La population européenne et ses problèmes
Des sommités se sont réunies en colloque en décembre 1999, car que peuvent faire des sommités, sinon se réunir en colloque ? Il y avait là des excellences, des immortels et des universitaires. Comme on était en hiver, la séance a eu lieu à Paris, on ira à La Baule à la belle saison. Cessons de plaisanter, car l’objet du débat est de caractère gravissime. Il s’agit de la situation et de l’évolution de la population européenne et le constat est accablant, bien qu’il n’ait rien d’une révélation et que le dernier des citoyens aurait mauvaise grâce à faire semblant de le découvrir, même si médias et gouvernants pratiquent la « politique de l’autruche » en ignorant superbement l’affaire.
On ne s’étonnera pas que le recteur Dumont enfourche son cheval de bataille. Avec la compétence et le dynamisme qu’on lui connaît, il a tôt fait de rappeler les données du problème : la baisse de la natalité, dont les motifs (de la contraception au prolongement de la scolarité féminine) sont bien connus, et qui se poursuit avec « une régularité linéaire » ; le fait que les pays traditionnellement prolifiques jusque dans la décennie 70, comme l’Irlande ou les États méridionaux, « suivent désormais le mouvement à un rythme accéléré » ; en conséquence, une diminution globale de 1 % par an et l’incapacité de procéder au simple remplacement des générations. En un siècle, la population européenne est passée de 25 % à 11 % du total mondial.

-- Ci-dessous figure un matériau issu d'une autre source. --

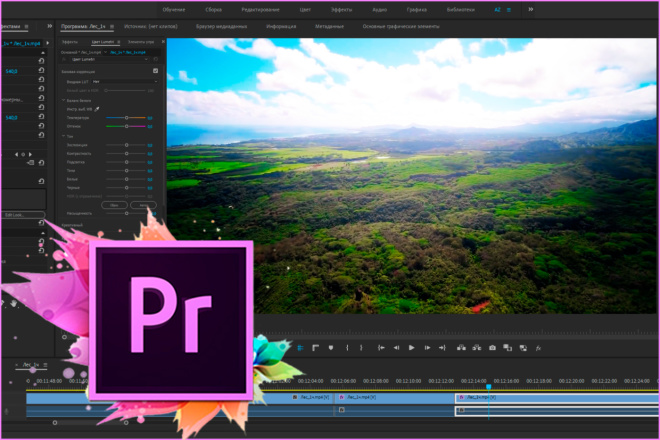Toggle the Basic Correction section checkbox

tap(155, 71)
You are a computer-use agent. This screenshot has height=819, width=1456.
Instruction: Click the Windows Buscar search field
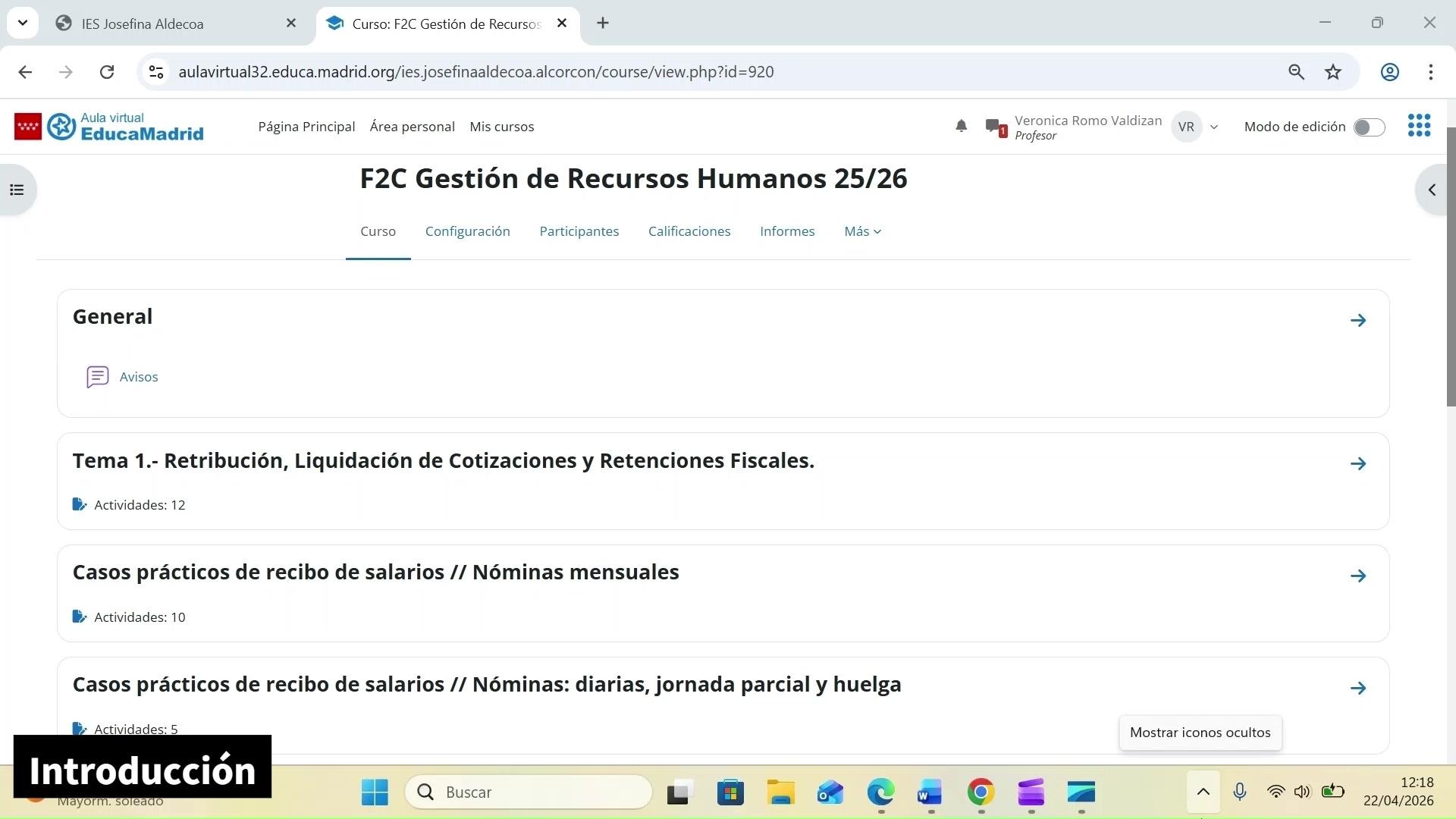pyautogui.click(x=529, y=792)
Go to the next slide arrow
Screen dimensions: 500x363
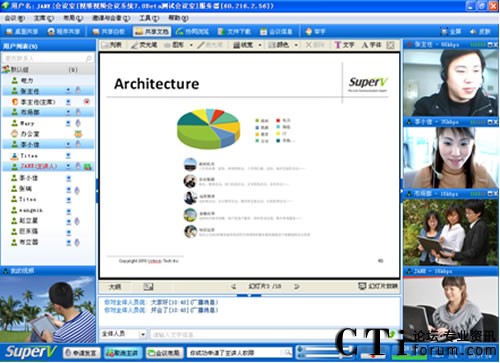click(x=296, y=286)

Sans prétendre détailler toutes les interventions, on ne saurait passer sous silence celle d’Évelyne Sullerot. La sociologue estime qu’on ne réveillera pas les héritiers de mai 1968 par l’évocation de dangers futurs, mais bien par celle de menaces à court terme, alors que la pensée unique affuble le terme de « famille » d’une connotation ringarde « opposée comme un épouvantail à la libération des mœurs ». Or, devant la nécessité et l’urgence d’agir qu’elle met en évidence, il règne, remarque Roland Hureaux, un « silence assourdissant » au sein des institutions européennes. Pas une seule des 23 directions de la Commission, aucune des 17 commissions permanentes du Parlement, ne s’occupe du sujet, sinon pour évoquer « le sort des enfants au Guatemala » ou pour « mettre à l’index la SNCF en raison des réductions qu’elle accorde aux familles nombreuses ». En un mot, une « philosophie inavouée » se résigne à la chute et prépare tout au plus « une entreprise de soins palliatifs pour continent moribond » perdant un quart de son effectif à chaque génération. Certes, voici que surgissent en France des velléités, mais c’est essentiellement pour faire porter l’effort pour ouvrir des crèches permettant de se débarrasser dès potron-minet d’une marmaille encombrante et de partir s’épanouir dans des activités professionnelles jugées plus valorisantes que les travaux ménagers. En fait, on s’est surtout attaché jusqu’ici à favoriser les formules dites « alternatives » et à « hâter le vote du Pacs à marche forcée ».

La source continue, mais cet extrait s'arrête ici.